WHAT YOU HAVE TO DO: Update the entries from the line containing "Locate an element" through the line containing "tagged-person-icon is located", inclusive. Swap "screenshot" for "screen capture" and leave everything else unchanged, returning only those lines.

##### PROVIDED MATERIAL

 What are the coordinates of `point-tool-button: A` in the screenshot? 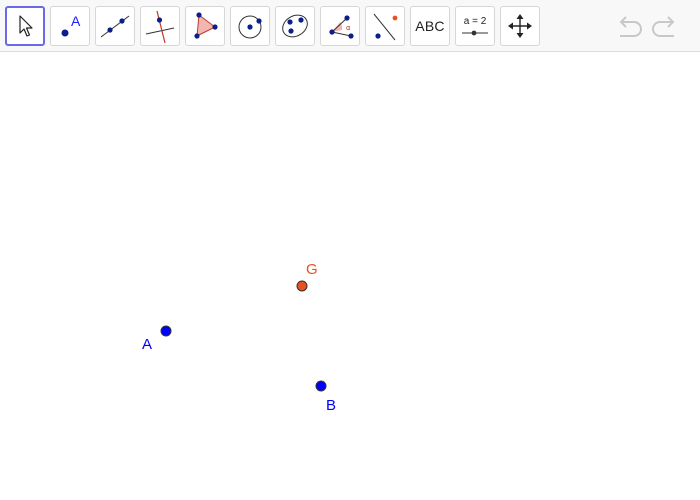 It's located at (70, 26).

##########
##### PROVIDED MATERIAL

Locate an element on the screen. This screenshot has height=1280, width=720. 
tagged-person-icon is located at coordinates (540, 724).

##########
##### PROVIDED MATERIAL

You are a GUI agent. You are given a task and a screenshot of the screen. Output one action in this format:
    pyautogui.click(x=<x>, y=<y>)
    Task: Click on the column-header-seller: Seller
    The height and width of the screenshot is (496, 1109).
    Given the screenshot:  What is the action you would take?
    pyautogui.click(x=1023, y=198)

##########

EXERCISE RESPONSE:
Locate an element on the screen. This screen capture has height=1280, width=720. 
tagged-person-icon is located at coordinates (540, 724).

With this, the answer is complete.